The rest of the paper is structured as follows. Section 2 provides theoretical background on how a virtual human can express emotion through facial expression, gaze, head movements and voice intonation. In addition, it discusses cultural differences in emotion recognition and various emotional models, needed to understand the rest of the paper. Section 3 provides a description of the apparatus, validation of the stimuli material and the procedure of the experiment, and its results are presented in Sect. 4. Finally, in Sect. 5, the findings of the study are discussed and conclusions are drawn.

2 Theoretical background

No matter what roles virtual humans play in a virtual world, they need to elicit an anthropomorphic interaction with their human users. This requires vast knowledge of various human aspects including facial expression, gaze, head movement, voice expression and their cultural difference in order to make the virtual human believable, responsive and interpretable.

2.1 Facial expression of a virtual human

Facial expression is one of the options to express human emotion and as such plays a substantial role in depicting human characters. Started in the early 70s and 80s (Parke 1972; Platt and Badler 1981), face modeling and animation have been a continuous research topic for many years. From early 2000s, more flexible emotion representations were created with MPEG-4-based facial animation (Tsapatsoulis et al. 2002). Recent advances in facial animation that allow to produce a rich set of effects on synthetic humans already had their impact on the industry (Ersotelos and Dong 2008).

Multiple approaches have been proposed to create naturally looking facial expressions; they can be categorized as follows: (1) simulation or physically based models, which try to model the anatomical structure of the face as well as the underlying dynamics (Kahler et al. 2001; Lee et al. 1995; Waters 1987), (2) performance-driven models, which reassemble frames from video footage or motion capture data of a real person to yield the desired facial expression (Brand 1999; Bregler 1997; Chuang and Bregler 2002; Ezzat et al. 2004; Litwinowicz and Williams 1994) and (3) parameterized-based models, which assign weights to the vertices of meshes representing the face, such that during animation the vertices are moved according to the weights (Cohen and Massaro 1993; Parke 1974; Zhang et al. 2006). Considering the high computational load required for the simulation or physically based models and the high costs for the motion capture equipment needed for performance-driven models, we decided to choose an easily repeated facial expression animation based on a parameterized model for this study.
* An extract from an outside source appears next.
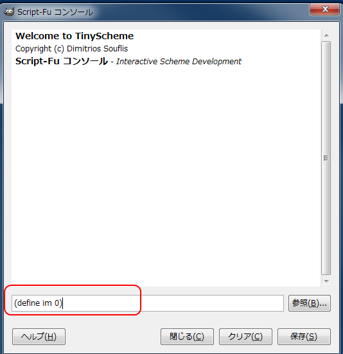Screen dimensions: 343x354
Task: Open the ヘルプ(H) help button
Action: point(39,337)
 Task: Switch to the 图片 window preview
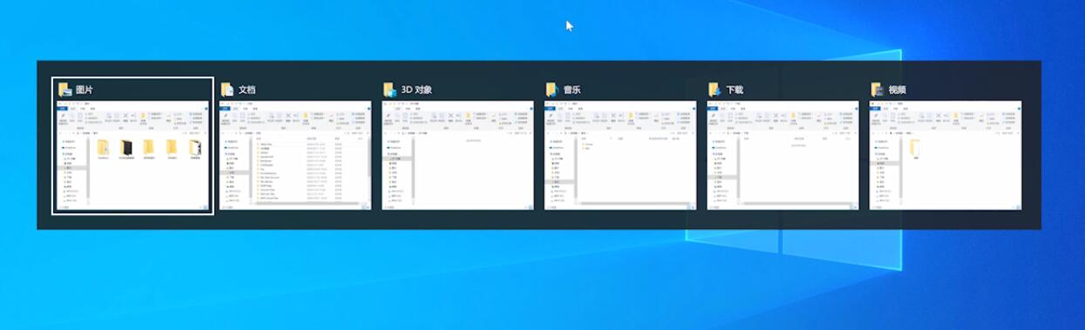[133, 155]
2.2 Head movement and gaze of a virtual human

Besides facial expressions, also head and eye movements were implemented in the virtual human used in our experiment. Head movements and eye gaze are two important sources of emotional feedback in interaction (Cassell and Thorisson 1999; Lee and Marsella 2012; Ruttkay and Pelachaud 2005). They are essential to embody interactive conversational systems (Cassell et al. 1994), and it is relatively simple to create primarily nods and glances toward or away from the user. Still the correct timing is essential (Cassell and Thorisson 1999). Research of Lance et al. (2008) and Lee et al. (2009) shows how head movements and gaze can be embedded into a virtual character.
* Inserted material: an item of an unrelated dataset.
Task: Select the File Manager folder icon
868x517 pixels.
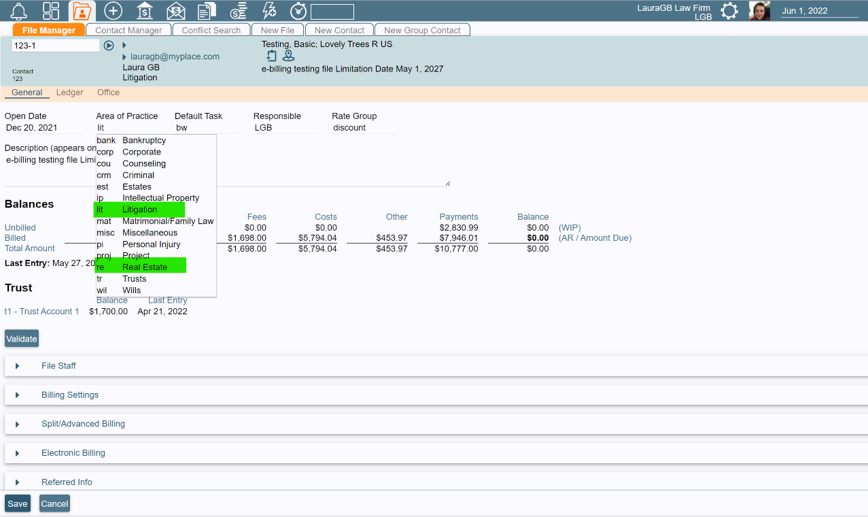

2.3 Voice expression of a virtual human

Along with the nonverbal emotional expressions, emotion can also be expressed by voice intonation when the virtual human is talking. Speech was once considered as the main channel to carry most, or even all, the necessary information in a conversation (Ochsman and Chapanis 1974). This idea has been countered by a growing body of research on believable, lifelike embodied conversational agents (Bates 1994). Still, the importance of the voice in emotion expression cannot be denied (Scherer 1995). Many studies have investigated emotional effects in voice and speech (Bailenson et al. 2006; Petrushin 1999; Scherer 2003), and emotion expressed in the voice of virtual humans (Cerezo and Baldassarri 2008; Moridis and Economides 2012). The intonation of the voice was therefore also considered as an important aspect of the virtual human’s emotional expression in this study.

2.4 Cultural difference

Culture, such as age, gender, posture and context, is one of the many factors affecting emotion expression (Picard 1998). A long-time question in the study of human emotion is the extent to which emotional expressions are universal or culturally determined (Elfenbein et al. 2007). Cultural background may influence the rate of emotion recognition (Matsumoto 2002). When an expresser of an emotion and the perceiver of the emotion have the same cultural background, the perceiver’s recognition rate is found to be higher than when the expresser and perceiver have a different cultural background (Elfenbein 2003; Elfenbein and Ambady 2002; Elfenbein et al. 2007). However, Darwin (1872) and Tomkins (1962, 1963) argue that universal emotions do exist, studies also show universality in the facial expression of emotion and its perception, and attribute only little effect of cultural background on emotion perception from facial expressions (Ekman 1994; Ekman and Friesen 1971; Ekman et al. 1987; Matsumoto 2002, 2007).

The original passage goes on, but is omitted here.